WORK TO BE COMPLETED — Lay out the lines as a numbered list, starting with the first line of the items and going through the line with "center [1294, 274].", both included. Leave out any blank lines.

[Stored records]
+---+

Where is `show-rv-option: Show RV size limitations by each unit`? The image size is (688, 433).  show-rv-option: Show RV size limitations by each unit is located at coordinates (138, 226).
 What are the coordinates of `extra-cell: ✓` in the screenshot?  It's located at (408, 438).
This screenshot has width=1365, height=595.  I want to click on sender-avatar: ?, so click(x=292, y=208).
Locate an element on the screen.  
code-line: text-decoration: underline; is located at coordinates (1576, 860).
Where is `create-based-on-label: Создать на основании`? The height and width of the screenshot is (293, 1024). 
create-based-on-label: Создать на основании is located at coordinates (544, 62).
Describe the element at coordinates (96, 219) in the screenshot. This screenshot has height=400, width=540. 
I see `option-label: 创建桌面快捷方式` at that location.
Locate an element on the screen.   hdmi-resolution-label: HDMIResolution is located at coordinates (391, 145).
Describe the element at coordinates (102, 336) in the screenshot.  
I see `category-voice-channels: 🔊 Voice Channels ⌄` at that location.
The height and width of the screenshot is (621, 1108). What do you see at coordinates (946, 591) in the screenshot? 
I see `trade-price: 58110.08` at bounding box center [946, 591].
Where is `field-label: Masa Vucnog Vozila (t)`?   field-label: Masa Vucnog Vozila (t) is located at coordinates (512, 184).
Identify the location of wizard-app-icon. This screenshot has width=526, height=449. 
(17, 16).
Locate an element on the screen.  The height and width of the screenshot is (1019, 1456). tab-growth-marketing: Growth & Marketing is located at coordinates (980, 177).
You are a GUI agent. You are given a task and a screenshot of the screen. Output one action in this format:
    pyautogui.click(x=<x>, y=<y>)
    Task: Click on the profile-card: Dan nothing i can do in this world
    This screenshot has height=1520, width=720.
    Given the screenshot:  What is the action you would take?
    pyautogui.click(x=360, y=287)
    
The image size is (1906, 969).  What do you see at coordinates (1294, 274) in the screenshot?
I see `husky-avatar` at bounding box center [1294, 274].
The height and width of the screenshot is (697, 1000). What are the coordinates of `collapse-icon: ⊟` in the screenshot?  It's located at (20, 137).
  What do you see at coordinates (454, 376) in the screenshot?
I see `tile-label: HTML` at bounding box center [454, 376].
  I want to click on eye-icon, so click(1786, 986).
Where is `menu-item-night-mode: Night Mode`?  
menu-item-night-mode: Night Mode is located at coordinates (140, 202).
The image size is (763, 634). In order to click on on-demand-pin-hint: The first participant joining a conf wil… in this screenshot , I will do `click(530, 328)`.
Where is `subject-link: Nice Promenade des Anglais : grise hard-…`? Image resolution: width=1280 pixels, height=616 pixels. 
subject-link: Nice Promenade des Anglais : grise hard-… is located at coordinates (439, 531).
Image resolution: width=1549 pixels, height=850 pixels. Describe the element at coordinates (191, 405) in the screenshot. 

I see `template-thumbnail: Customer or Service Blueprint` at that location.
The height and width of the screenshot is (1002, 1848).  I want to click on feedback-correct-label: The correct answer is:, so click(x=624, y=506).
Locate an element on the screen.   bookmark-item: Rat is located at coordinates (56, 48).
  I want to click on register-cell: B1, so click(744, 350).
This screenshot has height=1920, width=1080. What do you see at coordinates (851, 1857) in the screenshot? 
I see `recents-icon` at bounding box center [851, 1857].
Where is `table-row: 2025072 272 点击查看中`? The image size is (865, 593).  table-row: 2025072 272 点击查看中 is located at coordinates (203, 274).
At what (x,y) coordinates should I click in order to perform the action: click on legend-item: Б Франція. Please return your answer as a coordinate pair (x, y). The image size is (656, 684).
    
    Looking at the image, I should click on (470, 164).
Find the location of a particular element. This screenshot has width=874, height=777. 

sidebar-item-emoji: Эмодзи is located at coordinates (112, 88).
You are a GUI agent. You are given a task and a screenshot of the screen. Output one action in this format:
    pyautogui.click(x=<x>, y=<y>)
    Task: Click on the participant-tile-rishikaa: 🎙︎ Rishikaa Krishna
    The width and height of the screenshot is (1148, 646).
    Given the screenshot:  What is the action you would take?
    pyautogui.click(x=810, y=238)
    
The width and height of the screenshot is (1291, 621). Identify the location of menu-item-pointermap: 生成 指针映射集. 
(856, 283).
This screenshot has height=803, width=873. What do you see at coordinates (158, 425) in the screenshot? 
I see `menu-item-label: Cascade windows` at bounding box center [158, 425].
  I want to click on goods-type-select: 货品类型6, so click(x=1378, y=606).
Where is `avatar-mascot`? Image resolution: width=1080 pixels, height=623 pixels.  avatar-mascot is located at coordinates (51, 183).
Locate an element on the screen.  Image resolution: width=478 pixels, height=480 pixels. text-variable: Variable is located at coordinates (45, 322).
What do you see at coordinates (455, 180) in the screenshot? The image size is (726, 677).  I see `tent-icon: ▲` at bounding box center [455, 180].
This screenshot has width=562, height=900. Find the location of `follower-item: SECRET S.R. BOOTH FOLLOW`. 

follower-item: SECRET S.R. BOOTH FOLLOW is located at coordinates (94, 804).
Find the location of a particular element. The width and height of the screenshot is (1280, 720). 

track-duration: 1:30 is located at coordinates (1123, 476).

+---+

ANSWER BOX —
1. Where is `show-rv-option: Show RV size limitations by each unit`? The image size is (688, 433).  show-rv-option: Show RV size limitations by each unit is located at coordinates (138, 226).
2.  What are the coordinates of `extra-cell: ✓` in the screenshot?  It's located at (408, 438).
3. This screenshot has width=1365, height=595.  I want to click on sender-avatar: ?, so click(x=292, y=208).
4. Locate an element on the screen.  
5. code-line: text-decoration: underline; is located at coordinates (1576, 860).
6. Where is `create-based-on-label: Создать на основании`? The height and width of the screenshot is (293, 1024). 
7. create-based-on-label: Создать на основании is located at coordinates (544, 62).
8. Describe the element at coordinates (96, 219) in the screenshot. This screenshot has height=400, width=540. 
9. I see `option-label: 创建桌面快捷方式` at that location.
10. Locate an element on the screen.   hdmi-resolution-label: HDMIResolution is located at coordinates (391, 145).
11. Describe the element at coordinates (102, 336) in the screenshot.  
12. I see `category-voice-channels: 🔊 Voice Channels ⌄` at that location.
13. The height and width of the screenshot is (621, 1108). What do you see at coordinates (946, 591) in the screenshot? 
14. I see `trade-price: 58110.08` at bounding box center [946, 591].
15. Where is `field-label: Masa Vucnog Vozila (t)`?   field-label: Masa Vucnog Vozila (t) is located at coordinates (512, 184).
16. Identify the location of wizard-app-icon. This screenshot has width=526, height=449. 
17. (17, 16).
18. Locate an element on the screen.  The height and width of the screenshot is (1019, 1456). tab-growth-marketing: Growth & Marketing is located at coordinates (980, 177).
19. You are a GUI agent. You are given a task and a screenshot of the screen. Output one action in this format:
20.     pyautogui.click(x=<x>, y=<y>)
21.     Task: Click on the profile-card: Dan nothing i can do in this world
22.     This screenshot has height=1520, width=720.
23.     Given the screenshot:  What is the action you would take?
24.     pyautogui.click(x=360, y=287)
25. The image size is (1906, 969).  What do you see at coordinates (1294, 274) in the screenshot?
26. I see `husky-avatar` at bounding box center [1294, 274].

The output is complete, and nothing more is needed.